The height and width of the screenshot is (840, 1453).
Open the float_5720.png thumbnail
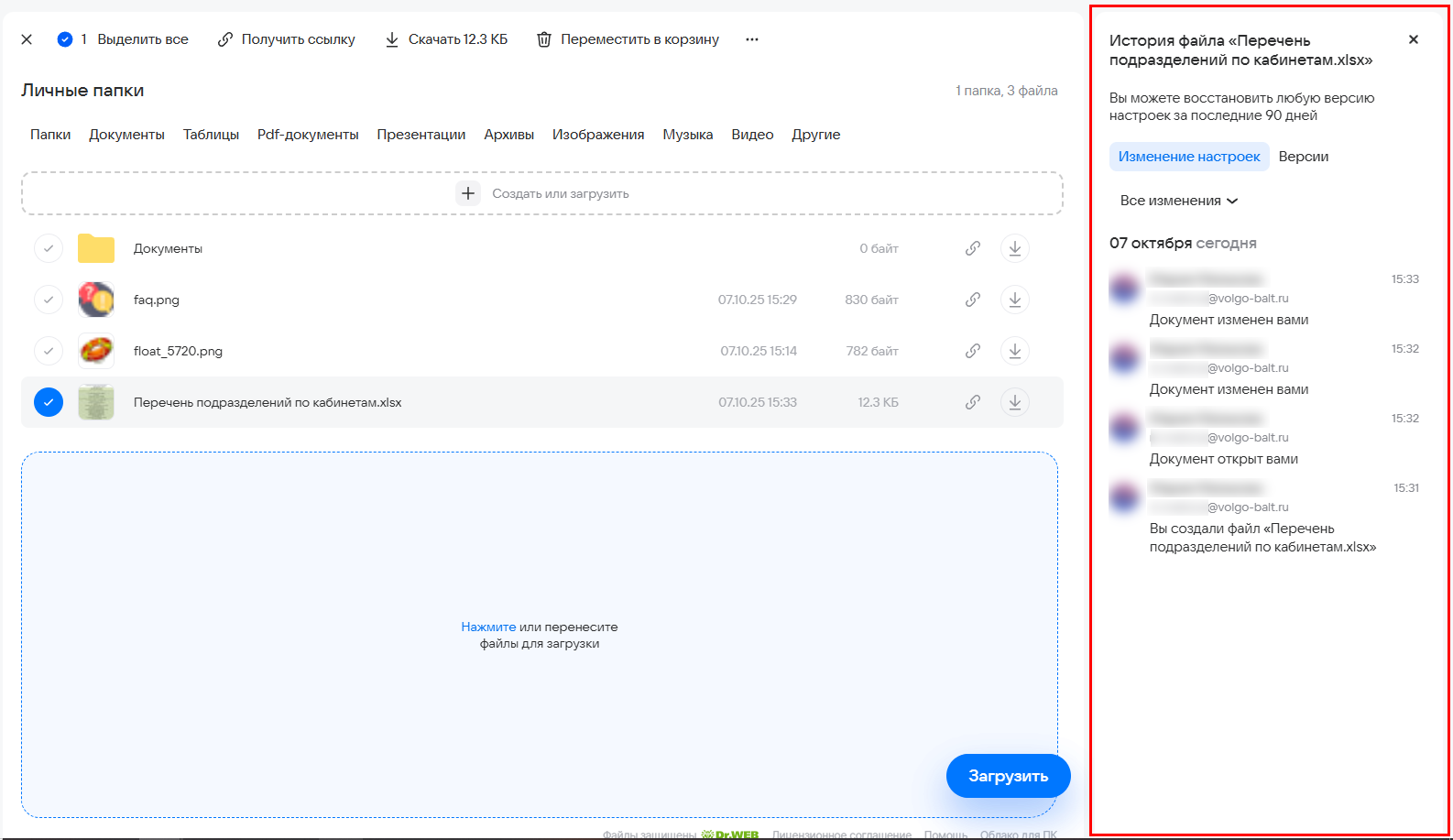(x=96, y=351)
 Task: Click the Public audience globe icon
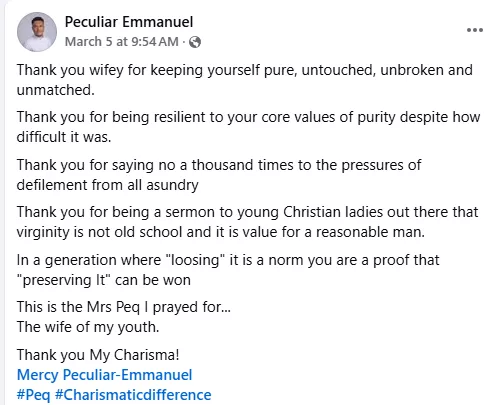pos(195,42)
◇ ◇ ◇ ◇ ◇
## WHAT TO DO
Could you retype every record above exactly, leaving the pictures out?

## SOLUTION TO THE EXERCISE
The height and width of the screenshot is (840, 1453).
Open the float_5720.png thumbnail
(x=96, y=351)
 Task: Click the Public audience globe icon
pos(195,42)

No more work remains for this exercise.